Task prompt:
Output, word for word, each line from the one with "You are a computer-use" through the end of the listing below, excluding every picture.

Recorded data:
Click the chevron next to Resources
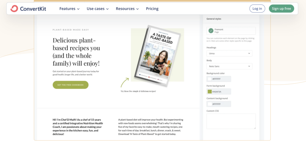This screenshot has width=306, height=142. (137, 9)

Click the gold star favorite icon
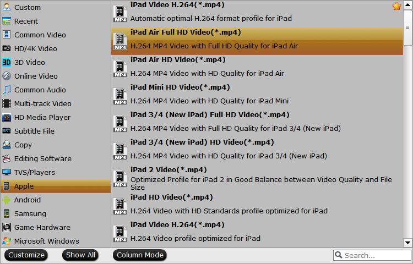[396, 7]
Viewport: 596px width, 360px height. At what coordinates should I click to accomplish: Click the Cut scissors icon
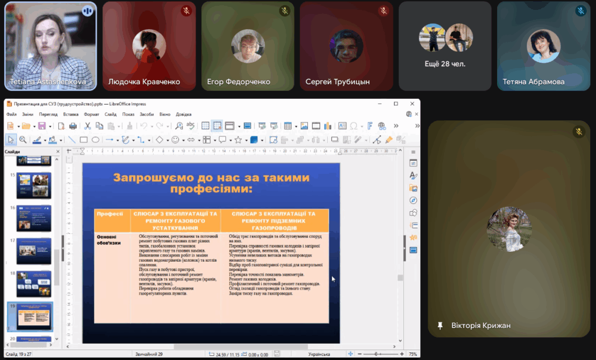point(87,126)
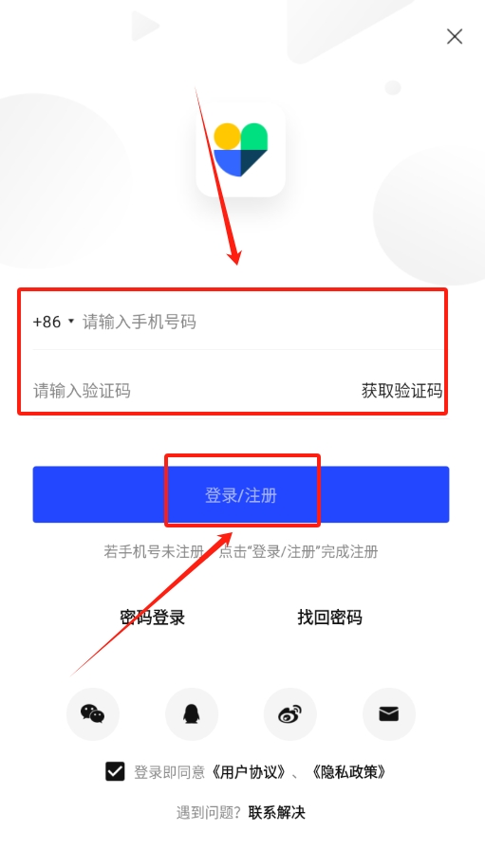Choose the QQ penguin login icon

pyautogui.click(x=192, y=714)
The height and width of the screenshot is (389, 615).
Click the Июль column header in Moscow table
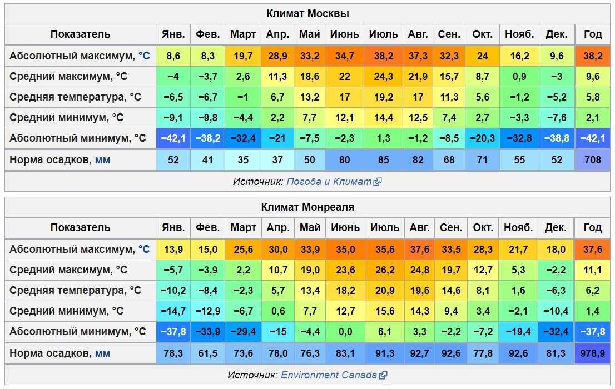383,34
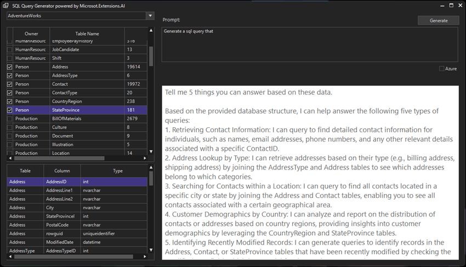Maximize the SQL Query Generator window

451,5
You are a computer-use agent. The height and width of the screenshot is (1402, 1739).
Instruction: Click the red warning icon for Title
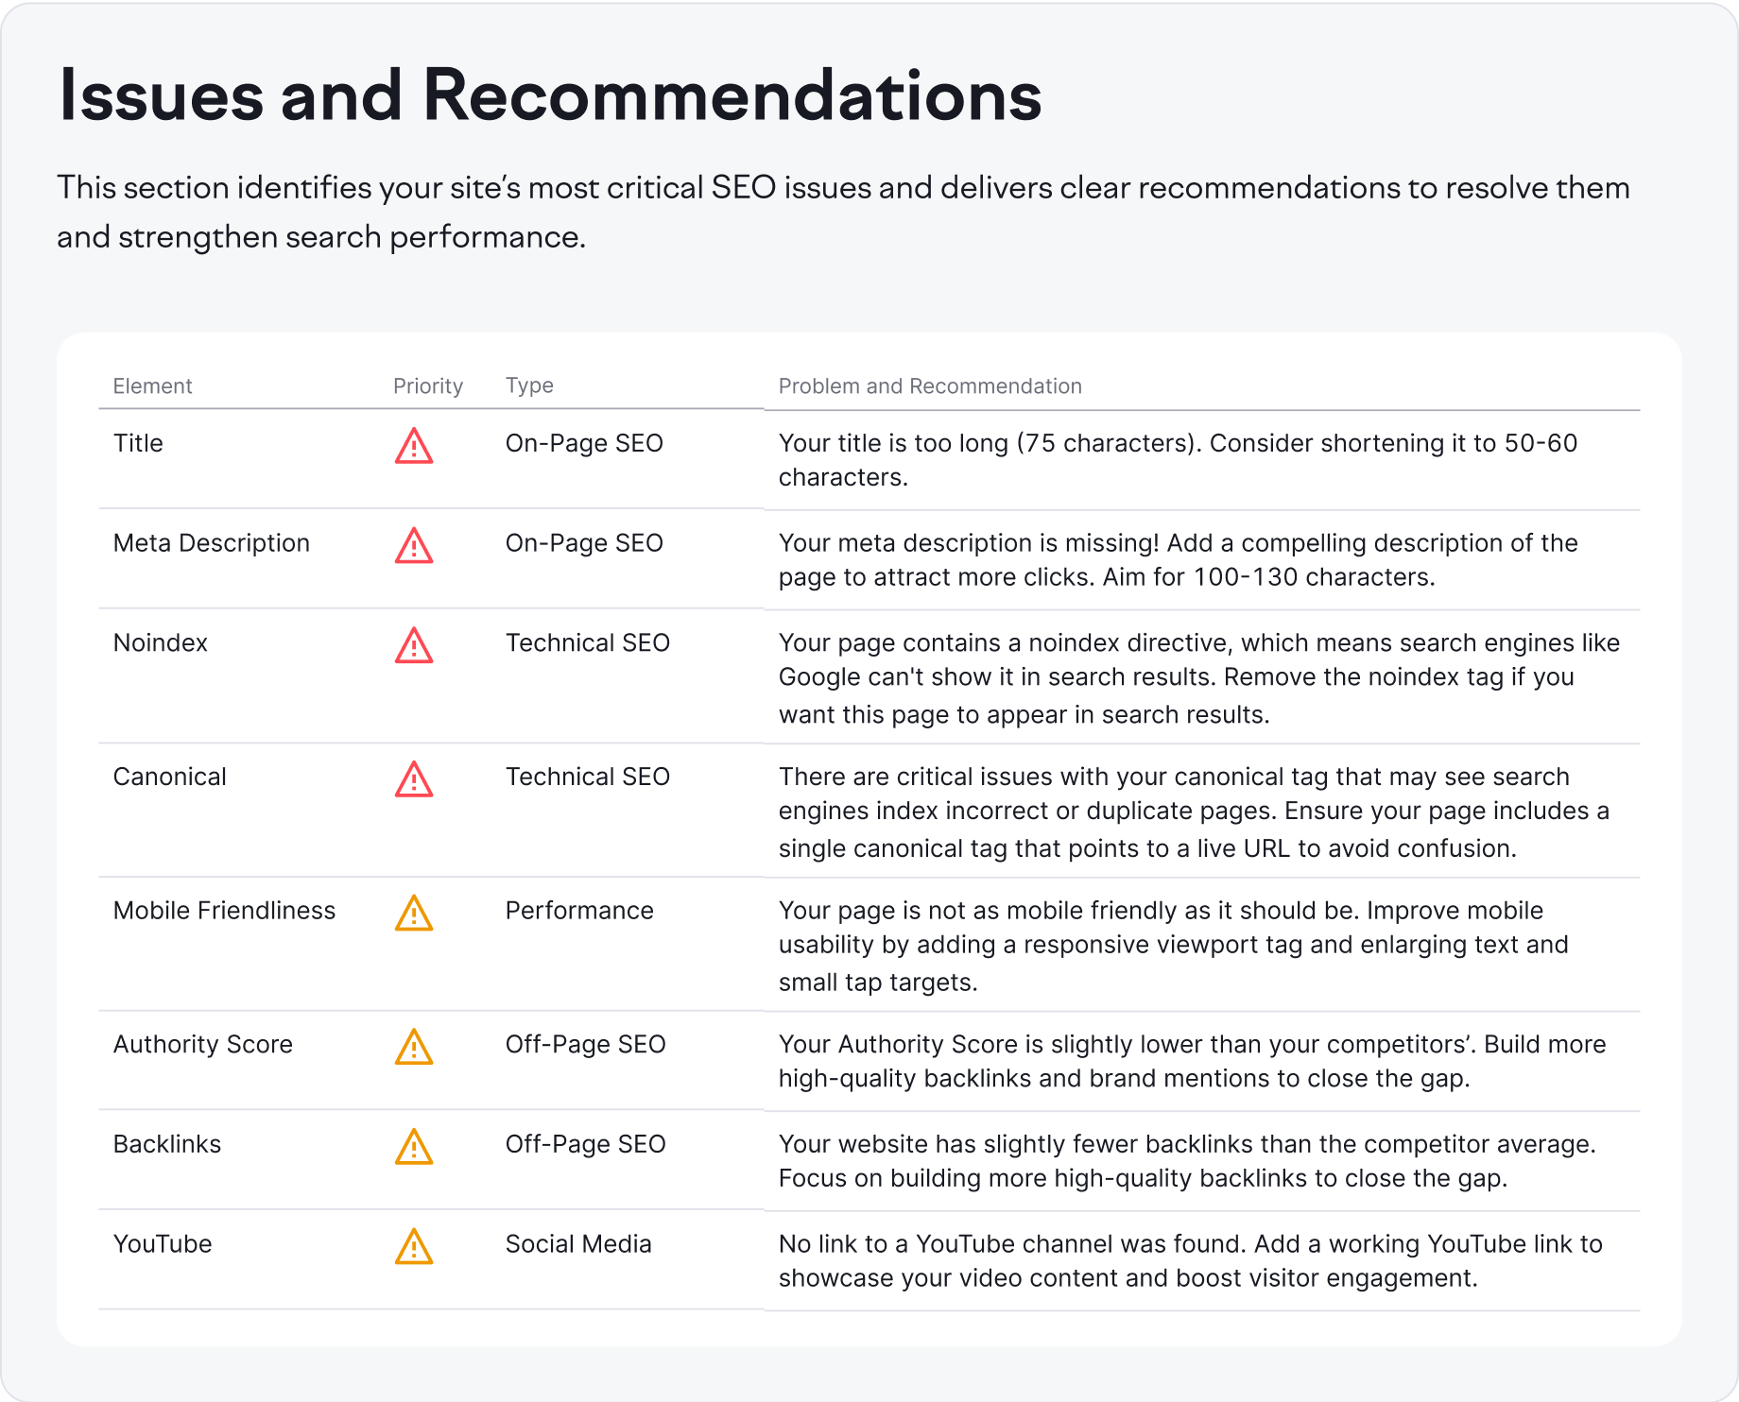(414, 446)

Answer to this task:
You are a computer-use agent. The height and width of the screenshot is (1402, 1739).
Instruction: Click the red warning icon for Title
(414, 446)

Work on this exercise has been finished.